With Misgivings, School Committee Approves Finance Consolidation With Town

by | Mar 22, 2018

Several members argue district can’t afford to say no, but others say town is forcing an unnecessary choice.

By Elizabeth F. McNamara

After significant debate, the School Committee voted 5-2 Tuesday to approve a plan originally proposed by Town Manager Gayle Corrigan in which the school and town finance and human resources staffs will be consolidated and work as one.

Committee members Jeff Dronzek and Michael Fain voted against the plan, arguing that no change was really needed and that the past year of compromise with the town has yielded nothing positive for the schools.

“I don’t believe we should be essentially blackmailed into one way or the other,” said Dronzek. “We’ve been put in a difficult situation but we’re continually put in difficult situations by this Town Council.”

He said in the past year the Town Council had given the schools far less than they requested and had, as yet, not come through with additional funding as they had promised they would last June. He referred specifically to the extra preschool classroom that had to be added last August due to an unanticipated uptick in the number of students needing preschool services.

“How many times do we walk down the same road?” he said.

Chairwoman Carolyn Mark acknowledged the risk.

“This is uncharted waters. We don’t know if this is going to work,” she said. But she said she was going with the fact that Supt. Victor Mercurio supported the plan. “I’m hearing him say that not proceeding with this is worse than taking the risk of proceeding.”

She said the memorandum of agreement worked out by Mercurio and Corrigan had three important protections for the school district: shared responsibility between the town and schools; a dispute resolution process; and the ability given to either side to walk away from the agreement for the following year with 60 days notice.

“I’m not comfortable with this … but I have to balance what the superintendent says,” Mark said.

Corrigan proposed this all-or-nothing approach – either the town and schools consolidate finance departments completely or the town withdraws the support it already provides and the school district is forced to recreate a standalone finance department – in a joint meeting last December. The School Committee rejected it initially in February

At that February meeting, Mercurio said building a standalone finance department was a non-starter. When asked to estimate what rebuilding a full finance department could cost, Mercurio said it cost $200,000 to $300,000.

Committeeman Matt Plain said it struck him “odd” that the status quo couldn’t be maintained. Ultimately, though, he said he wasn’t willing to risk the loss of school funding if the committee were to vote against the consolidation and subsequently had to spend a big chunk of budget money to build a standalone finance department.

“Complete separation would be painful. We have to take steps to stand up, [but] we also have to protect our kids,” he said, adding, “We have over a year’s worth of evidence that they may venture down this path.”

“The Town Council has not explained why we need to go to these extremes,” said Committee member Michael Fain. “I’m not willing to agree to something I don’t think is a smart move.”

Dronzek said he didn’t think the committee needed to make the choice at all.

“We didn’t propose this. We are our own governing body. The town has to force us to change. This is us playing along,” he said. “We should be able to just table the whole thing.”

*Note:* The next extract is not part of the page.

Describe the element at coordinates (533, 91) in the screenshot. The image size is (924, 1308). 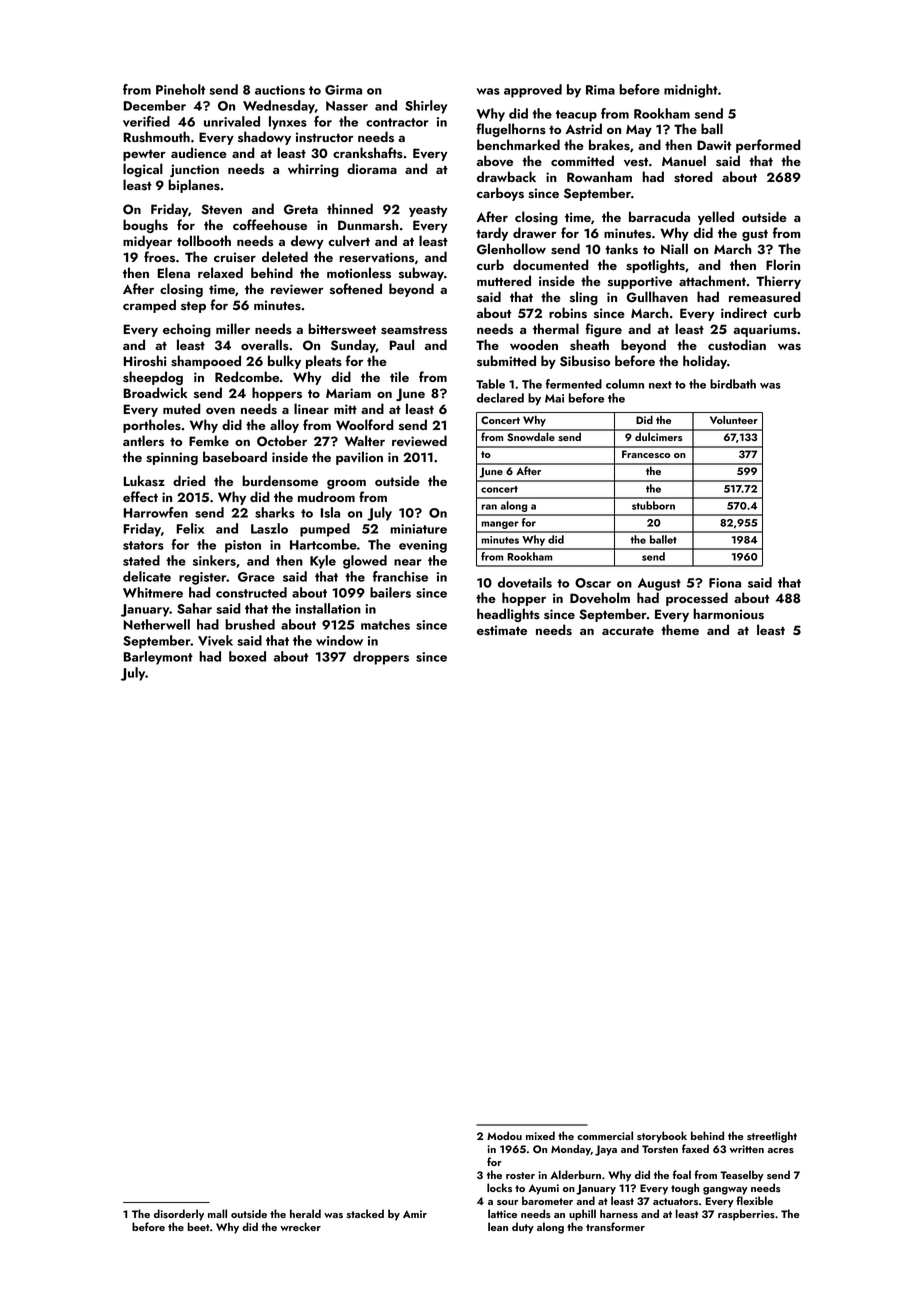
I see `approved` at that location.
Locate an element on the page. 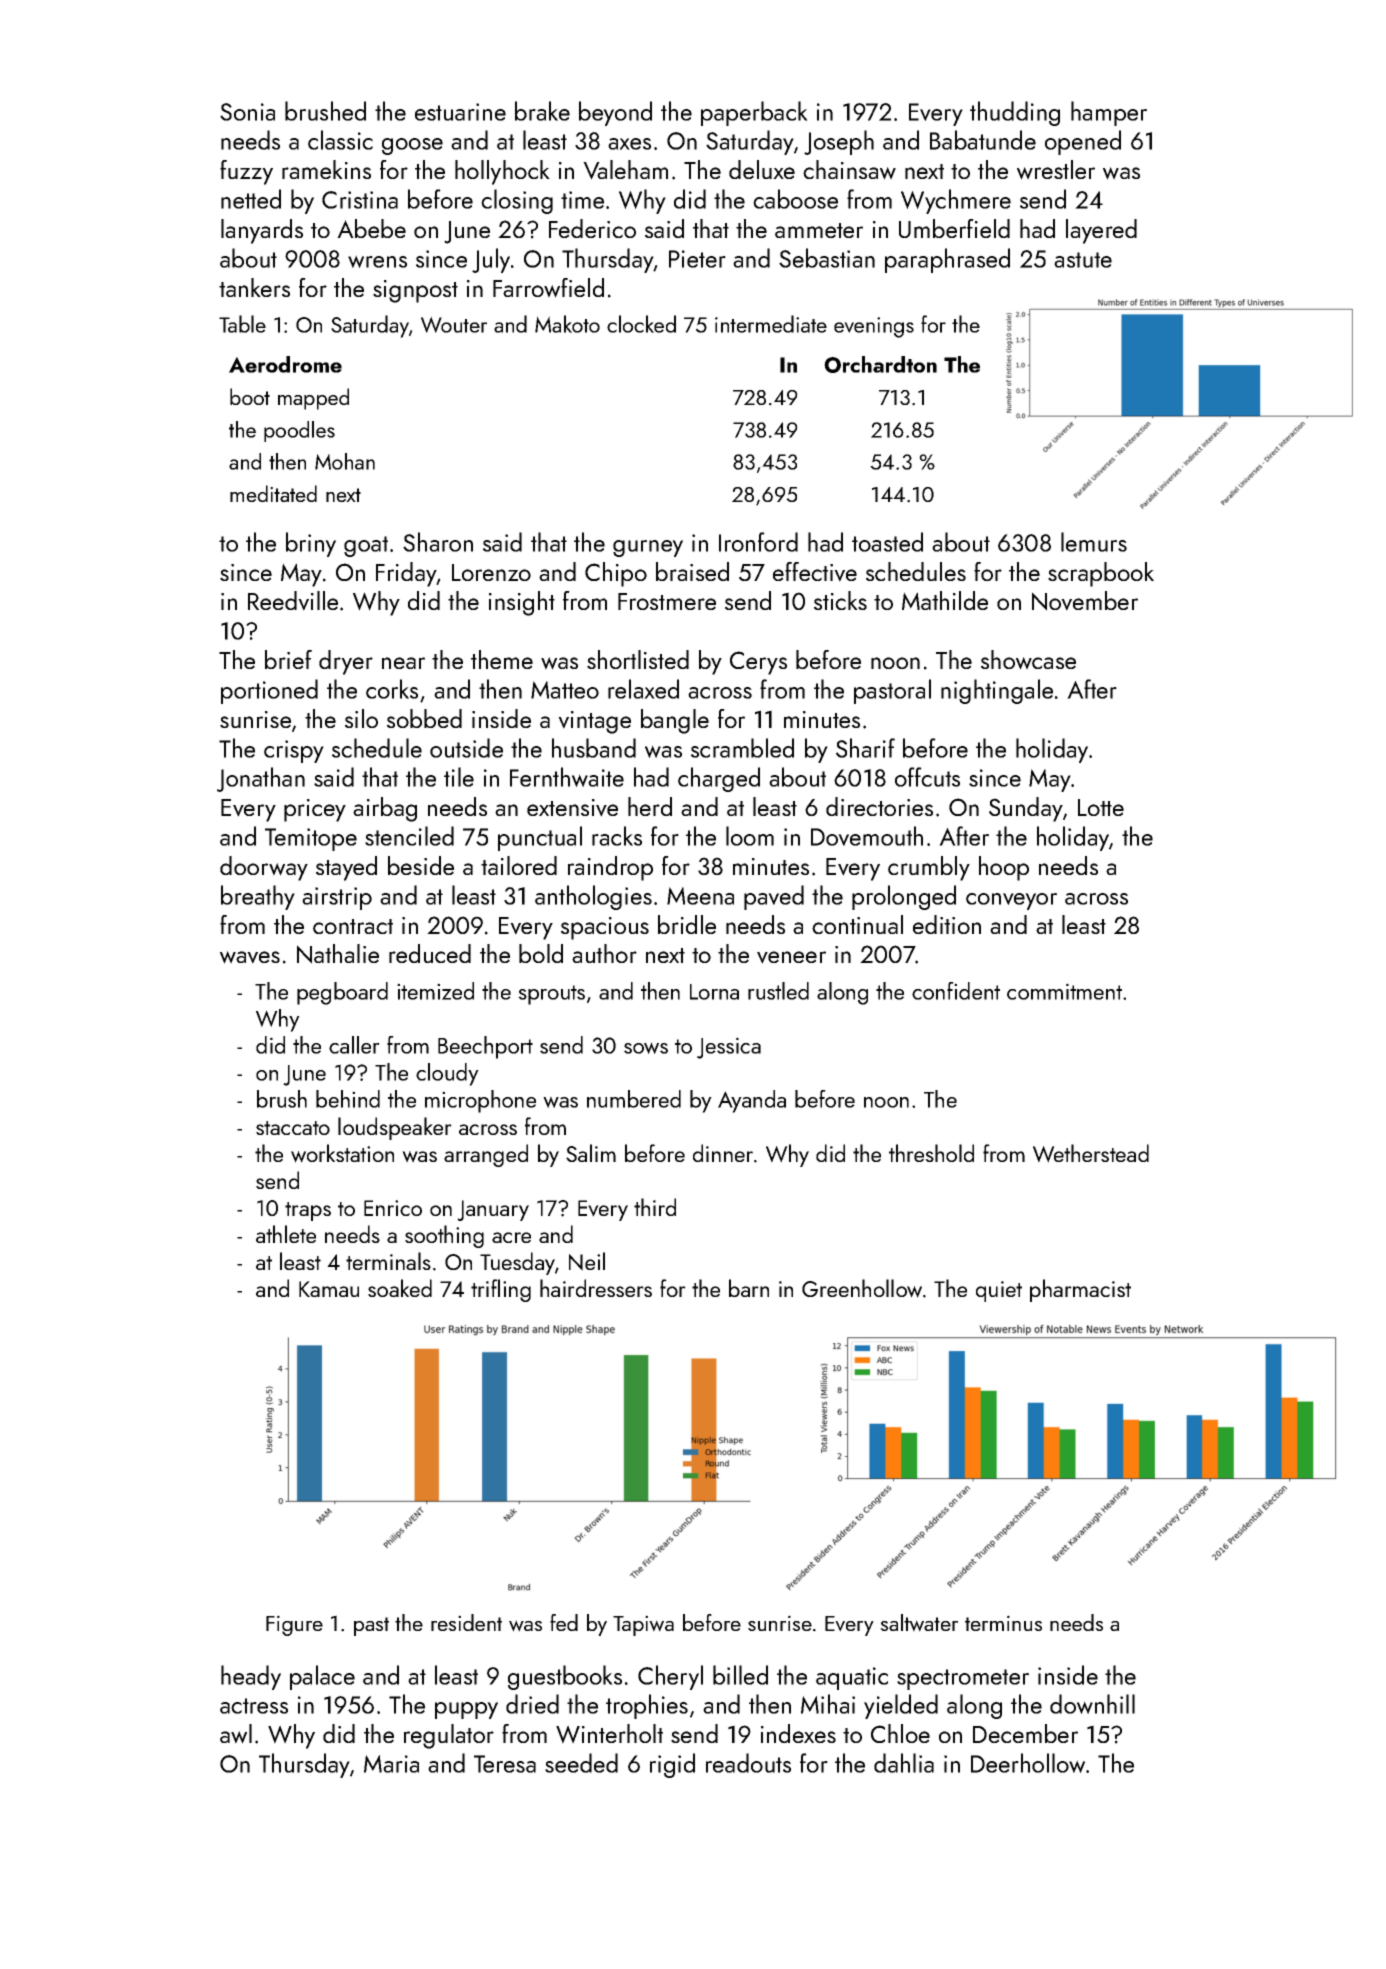 This page has width=1386, height=1969. threshold is located at coordinates (931, 1153).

Plain acknowledged a level of coercion by the town. “The remedy is political,” he said. All five seats on the Town Council are up for election in November (as are four of the seven School Committee seats).

“We’ve been backed into the corner for reasons that don’t seem reasonable to any of us…. We’re caught between a rock and a hard place,” said Committee member Lori McEwen. Based on that, she said, she had to go with what the superintendent thought was the best option.

Committeewoman Mary Ellen Winter said the School Committee was in this position because the state Auditor General had to be called in last year because of a structural deficit and changes needed to be made.

Dronzek pushed back, arguing that the council’s decision to cut funding to the school district this year wasn’t helping to solve the deficit. He also argued that the cost savings was not comparable to what the School Committee would be giving up.

The consolidation is projected to save $70,000 in salaries. Dronzek said plans to redo the school department central office would eat into any savings (although the salary savings would extend yearly).

Committeewoman Yan Sun said she thought rejecting the consolidation plan was too risky.

“Our risk is one year,” she said, referring to the walk-away clause if either side decided the consolidation wasn’t working. “On the other side … I see that the risk of complete separation is much higher.”

A motion to table the plan failed 2-5, with Dronzek and Fain the lone supporters.

Now that the School Committee has approved the memorandum of agreement on the plan, it goes to the Town Council for a vote.